Any chance you might do that test?

thebluetriangle
05-24-2017, 05:40 AM
Has it anything to do with the workers of the eleventh hour of Matthew 20:6-9?

And about the eleventh hour he went out and found others standing. And he said to them, Why do you stand here idle all day? They said to him, Because no one has hired us. He said to them, You go into the vineyard too. And when evening came, the owner of the vineyard said to his foreman, Call the labourers and pay them their wages, beginning with the last, up to the first. And when those hired about the eleventh hour came, each of them received a denarius.

cf. Matthew 23:18-21,

But Jesus, aware of their malice, said, Why put me to the test, you hypocrites? Show me the coin for the tax. And they brought him a denarius. And Jesus said to them, Whose likeness and inscription is this? They said, Caesar's. Then he said to them, Therefore render to Caesar the things that are Caesar's, and to God the things that are God's.


I worked out the ordinal value of Matthew 20.9:

'The workers who were hired about the eleventh hour came and each received a denarius.' (o) = 729

This is the number of spheres in the September-11 Cube, which we've just been discussing!
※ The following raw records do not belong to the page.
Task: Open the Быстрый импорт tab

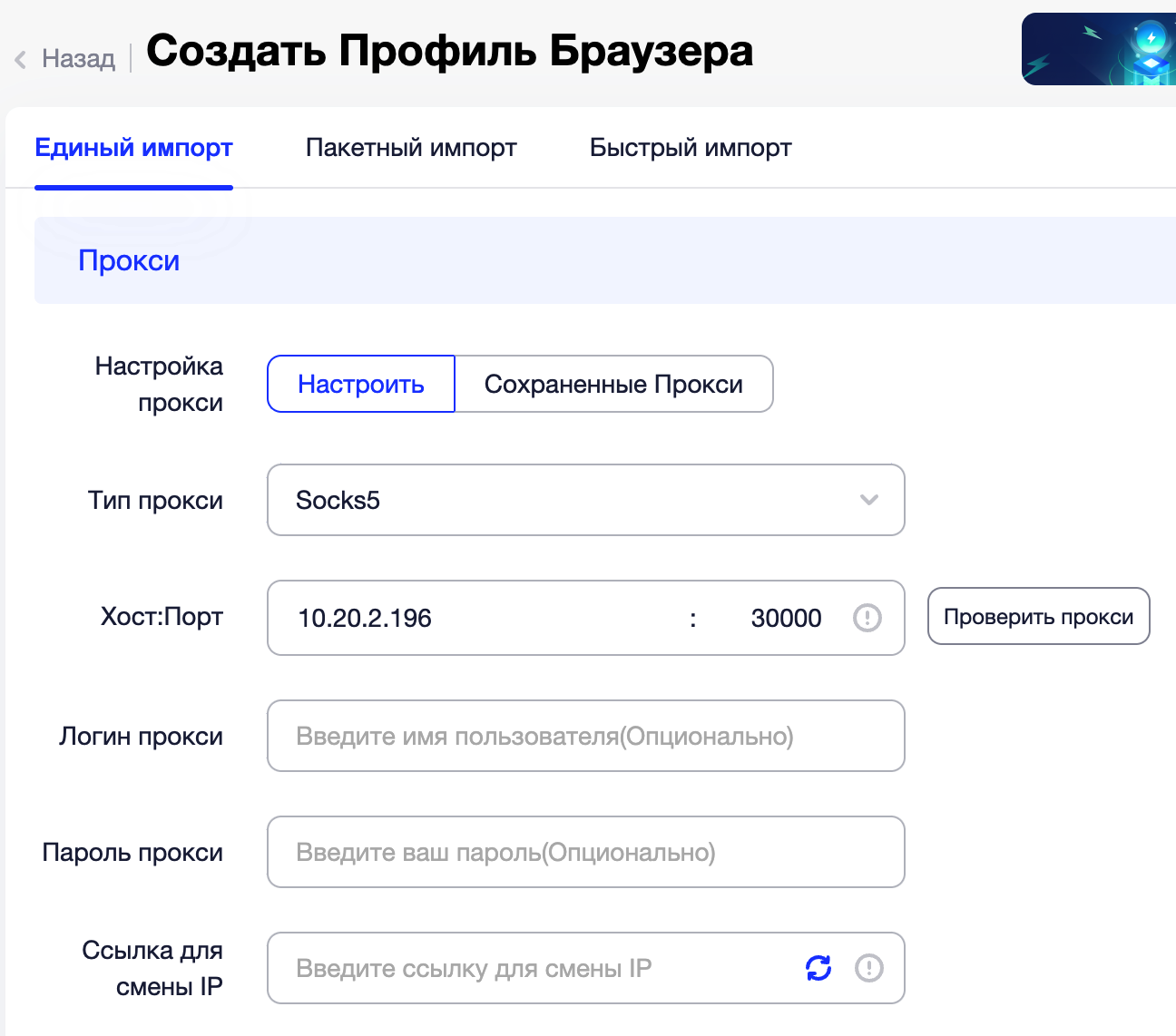Action: click(690, 147)
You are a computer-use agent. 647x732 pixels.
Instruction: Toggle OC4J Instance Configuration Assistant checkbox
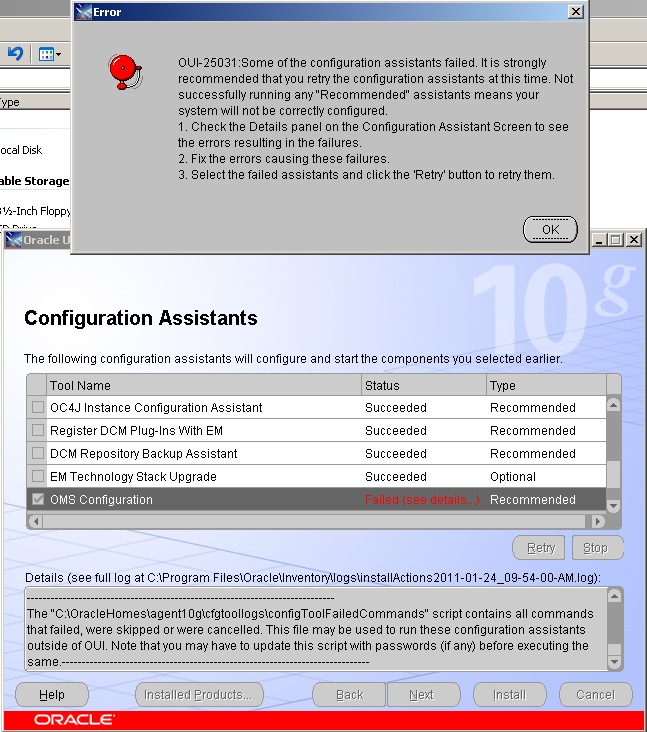tap(38, 408)
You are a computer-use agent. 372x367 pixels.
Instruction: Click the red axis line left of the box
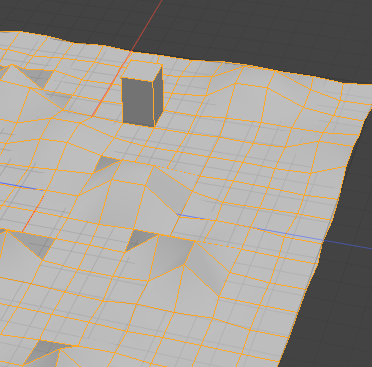click(111, 86)
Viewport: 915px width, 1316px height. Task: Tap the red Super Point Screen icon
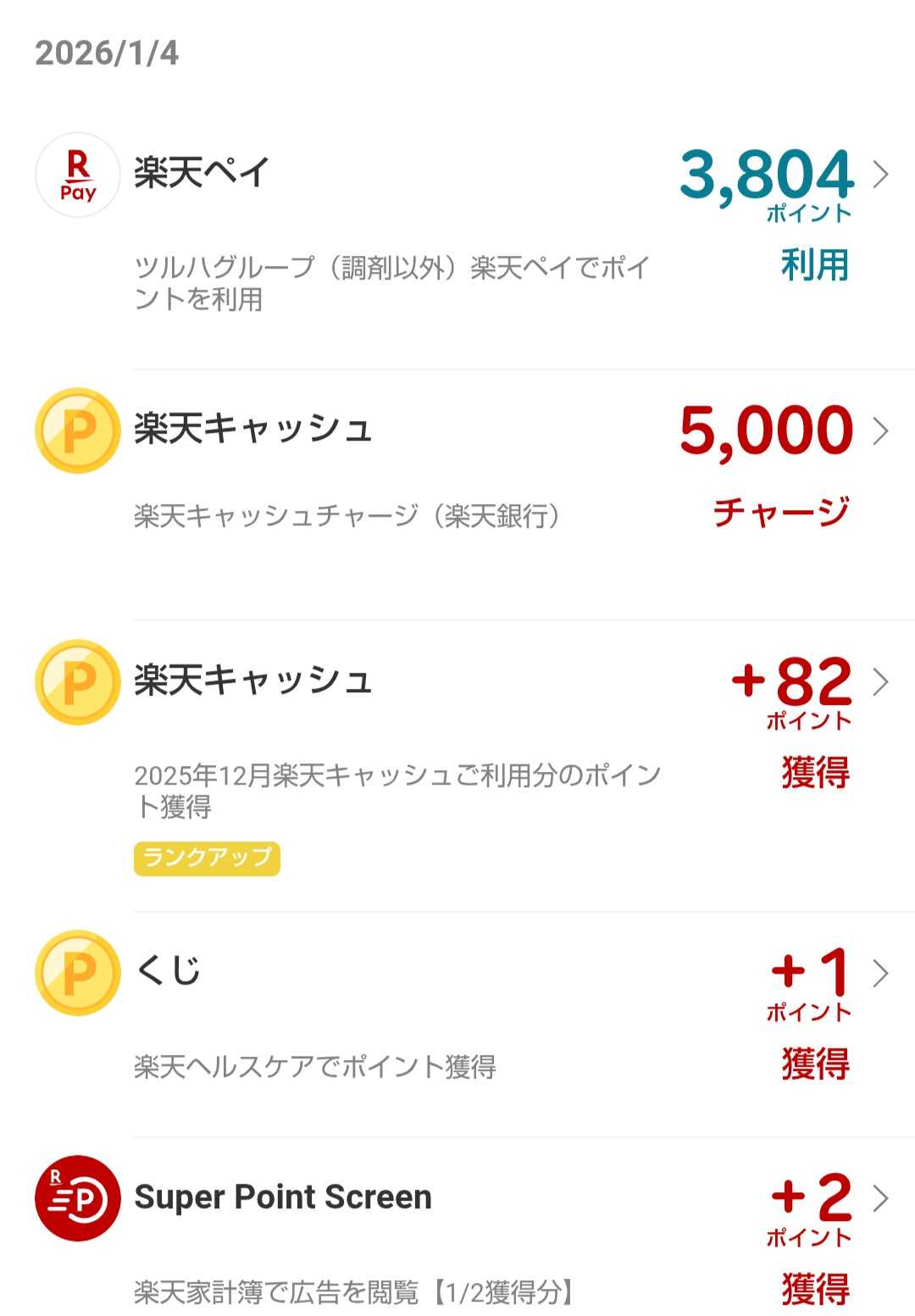(x=77, y=1197)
The verse contains 'eleventh' and 209 itself (from 20.9) is a multiple of 11, so numbers clustered around 9/11 are found here. I'll certainly look into it. 9/11 was in many ways 'the eleventh hour' for mankind and was payment for sin.

thebluetriangle
07-13-2017, 08:52 AM
As a coda to the above discussion, I would like to show everyone the 'code signal', as I call it.
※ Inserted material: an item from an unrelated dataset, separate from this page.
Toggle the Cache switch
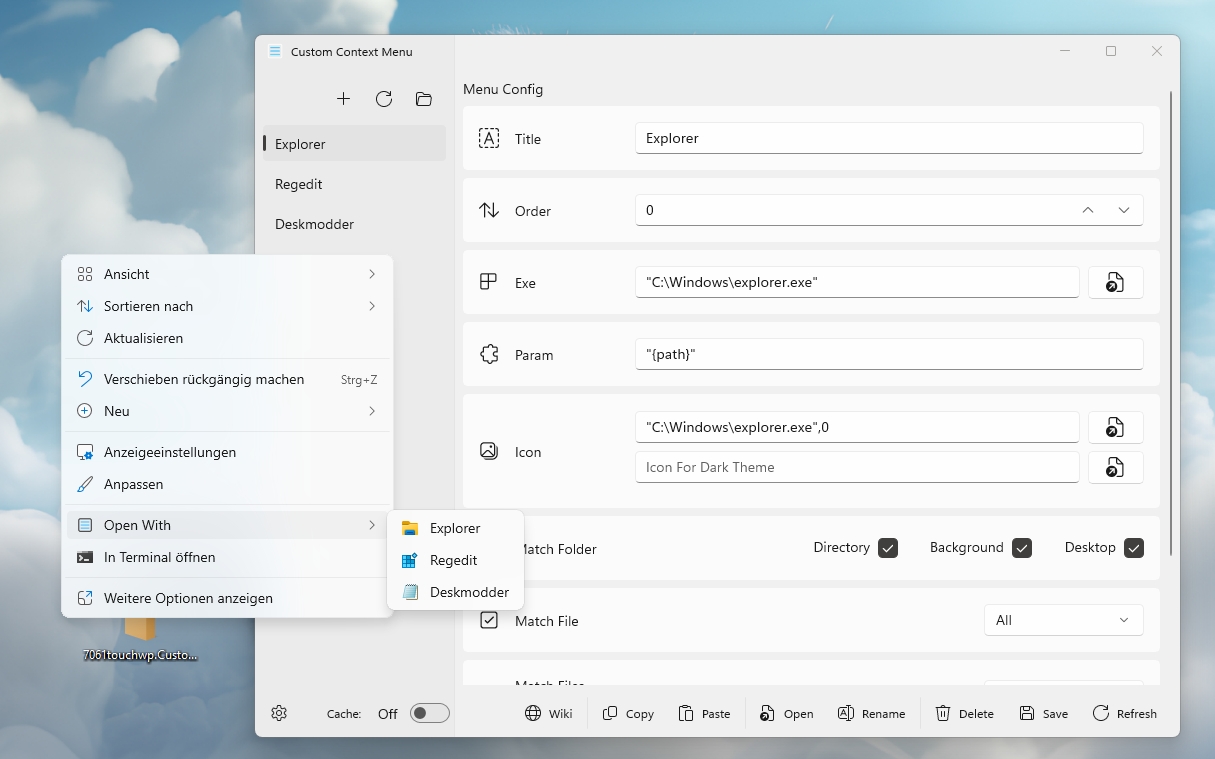 [x=430, y=713]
This is based on the last set of 81 number-pairs I produced, reduced to 80. To obtain them I extracted every noun or noun phrase in the Hebrew Bible (of which there were 80), took its NIV equivalent and calculated the standard value of each Hebrew/English phrase, which gave 80 number-pairs. Then I looked for each number in the Garden (Genesis 1.1 - 5, NIV). If both numbers were found in the text as a word-string then it was counted as a YES result. If only one number, or neither number, was found there, then this was counted as a NO result.
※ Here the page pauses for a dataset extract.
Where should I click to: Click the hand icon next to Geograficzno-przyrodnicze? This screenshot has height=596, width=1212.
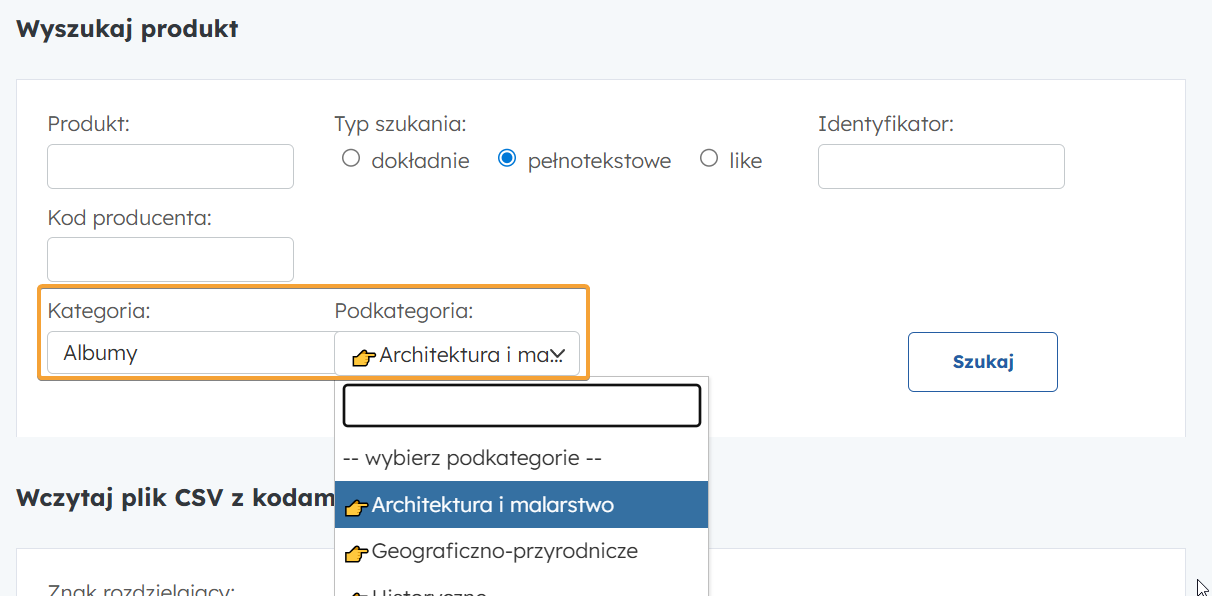coord(355,553)
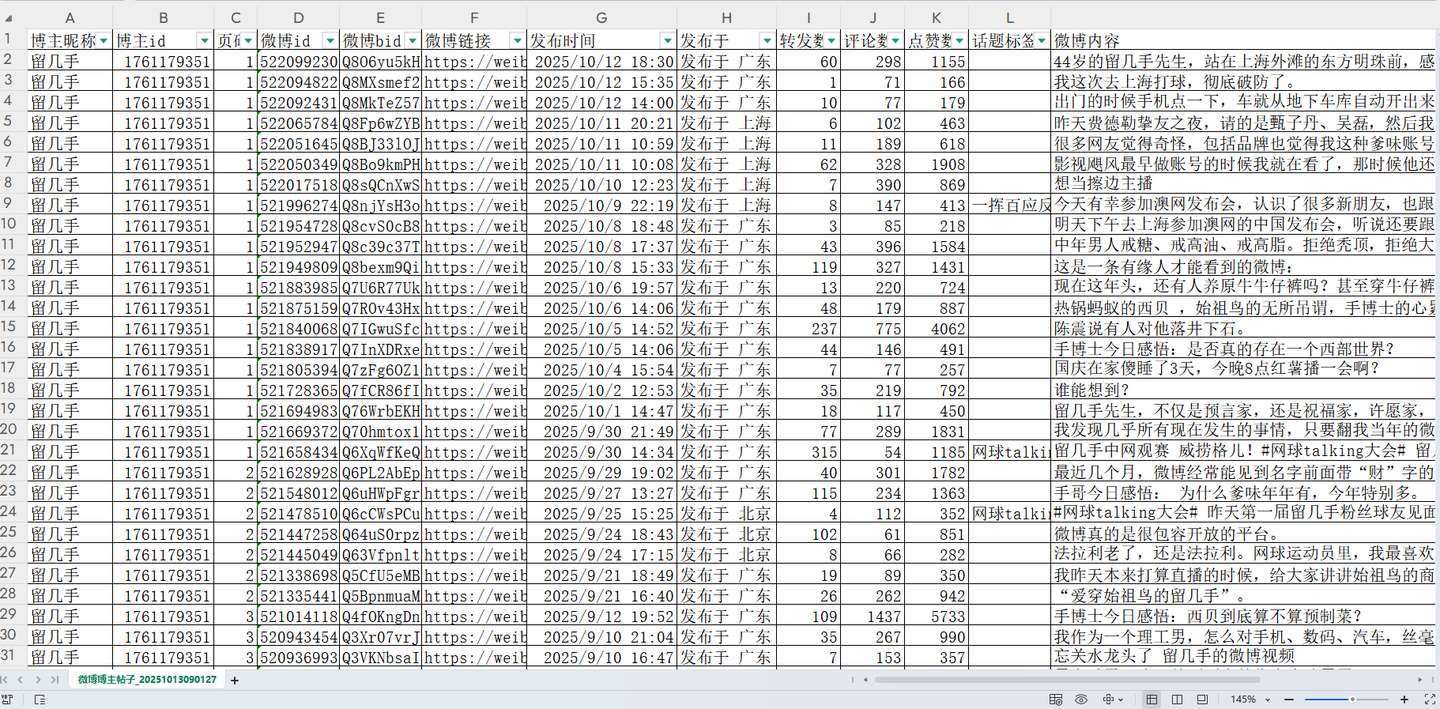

I produced a graph of the expected results from hundreds of sets of randomised number pairs. We know from previous work done during this discussion that about 54% of the number-pairs in each set should be found. Like tossing a coin, each test gives a yes/no answer (because the pair is either found in the Garden or not), so the randomised results form a classic binomial distribution (https://en.wikipedia.org/wiki/Binomial_distribution), which I've smoothed off here to produce a nice curve. Then I added the result for the set of bibical number-pairs, which was 73%, well beyond the bulk of randomised sets.


1539

The difference between the biblical result and the mean of the randomised results is the code signal, solid evidence that there is a code in the NIV Bible.

Edit: Because I tested every noun or noun phrase in Genesis 1.1 to 2.3 (the Creation narrative), not all of which would be on a list of created things, we would expect the code signal to be masked by the probable inclusion of much unencoded material. These pairs would have the same success rate for inclusion as randomised number pairs and so dilute the signal. This is the main reason why the success rate for the biblical list is 73& and not 100%.

For more details, please go to the new webpage (http://www.thesecretcode.co.uk/the-garden.html).

Tim
05-19-2019, 10:47 PM
Hello Richard (and Bill)

I have enjoyed reading through this thread. Learned a lot - thank you for that. I just wanted to make one comment. You said that some muslims believe that the number 19 is encoded in the quran. I am not Muslim. I am a Christian, but I think that there is a very good chance that God did in fact encode the number 19 in the quran, and that it relates to the events of 9/11.
Time will tell. If I am correct, you will not need me to explain it to you. It will be obvious.